### EXERCISE
Could you write out the records again, starting at the line that has "Image resolution: width=1280" and running through the end of the records, with "radio option" switched to "radio button" and everything else unchanged? Leave the pictures out of your answer.

(begin)

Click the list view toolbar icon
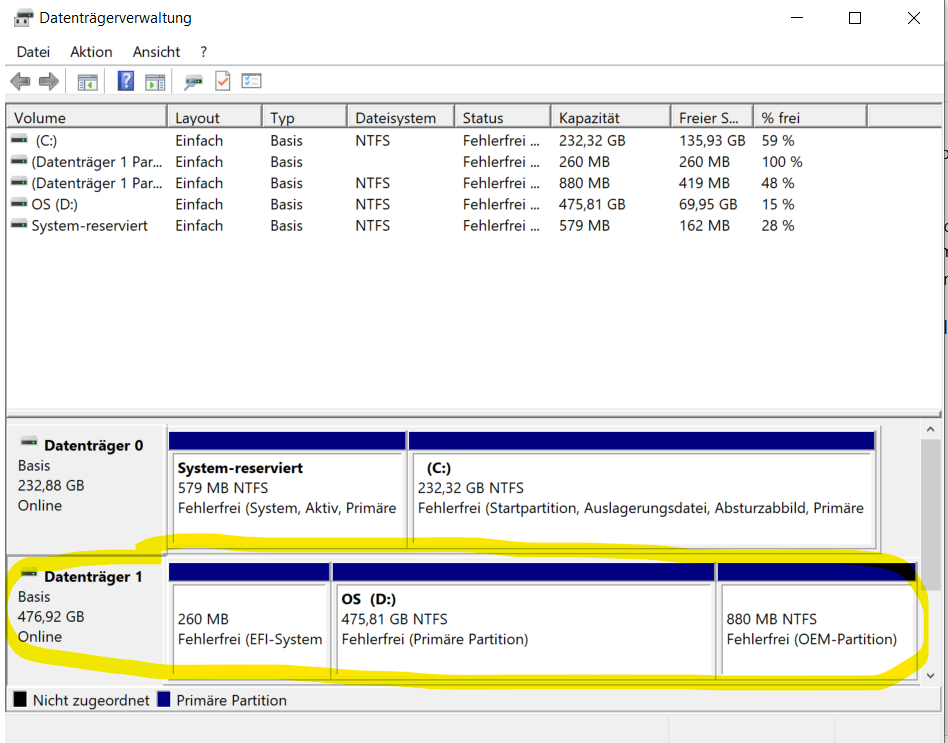click(x=251, y=80)
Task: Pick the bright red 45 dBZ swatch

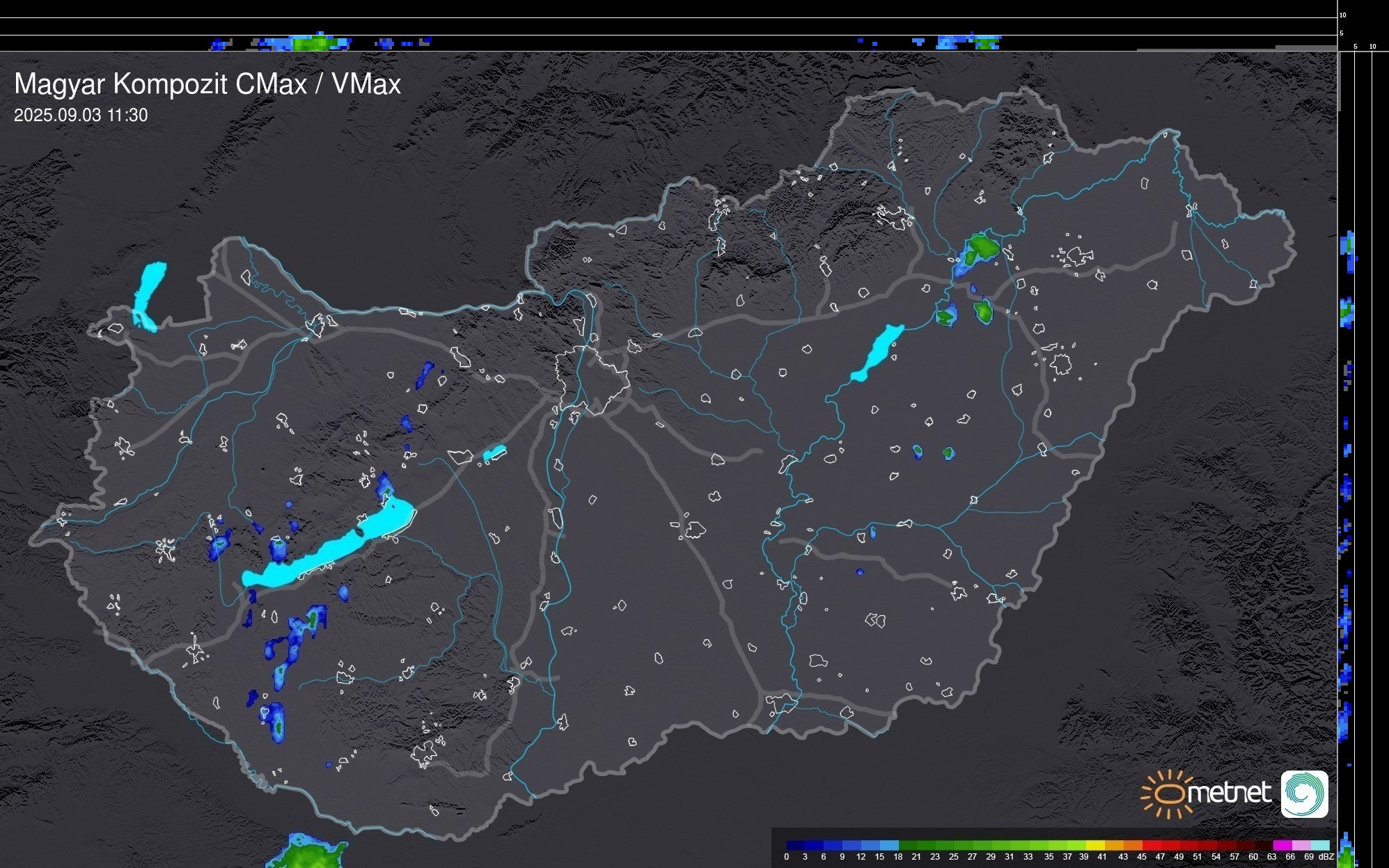Action: tap(1152, 845)
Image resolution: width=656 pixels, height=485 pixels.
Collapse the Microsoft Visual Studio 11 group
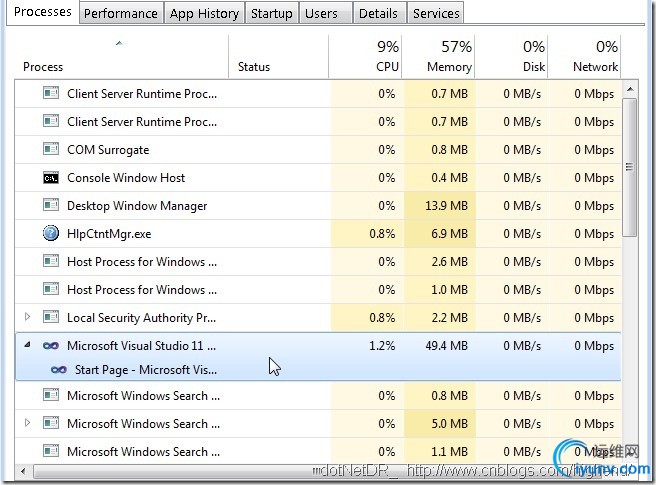(27, 345)
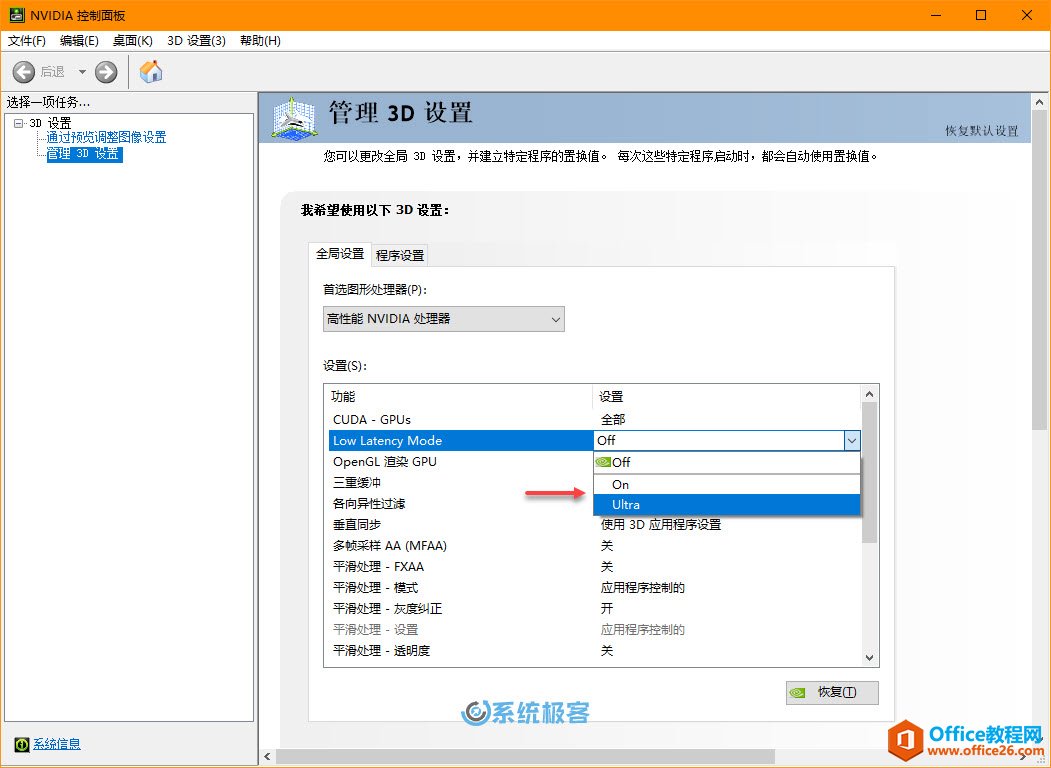The image size is (1051, 768).
Task: Click the 恢复(I) restore button
Action: [832, 692]
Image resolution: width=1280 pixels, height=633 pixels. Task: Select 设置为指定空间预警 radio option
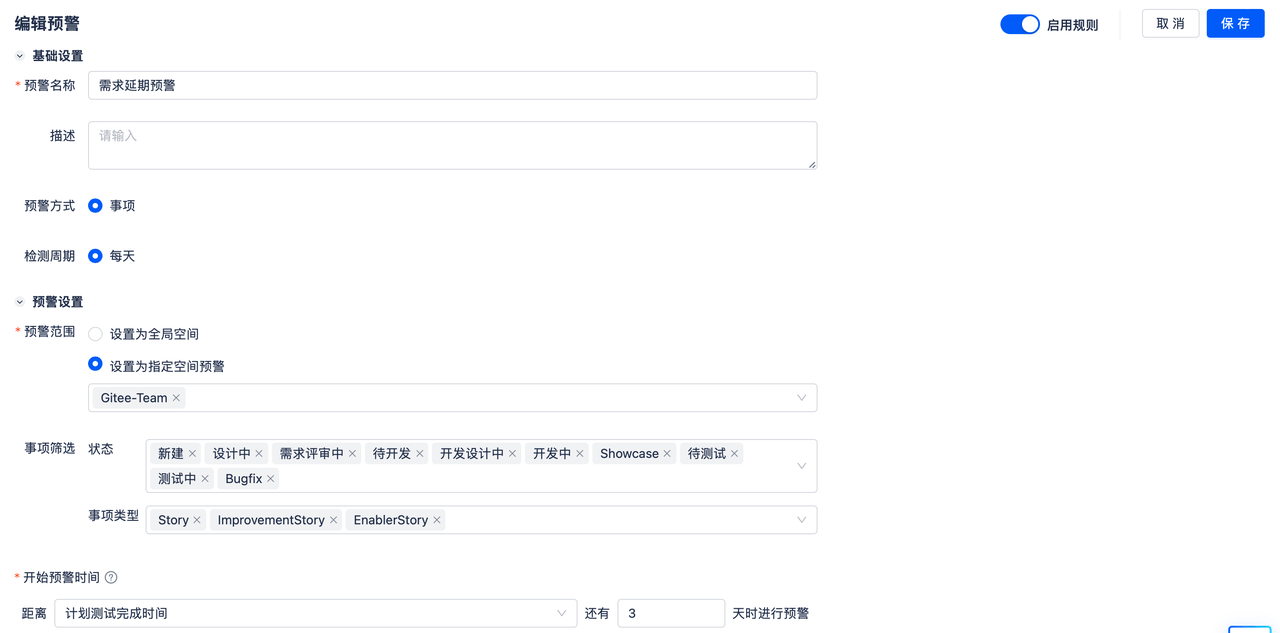click(x=96, y=365)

(end)

### EXERCISE RESPONSE
Image resolution: width=1280 pixels, height=633 pixels. Task: Select 设置为指定空间预警 radio button
click(x=96, y=365)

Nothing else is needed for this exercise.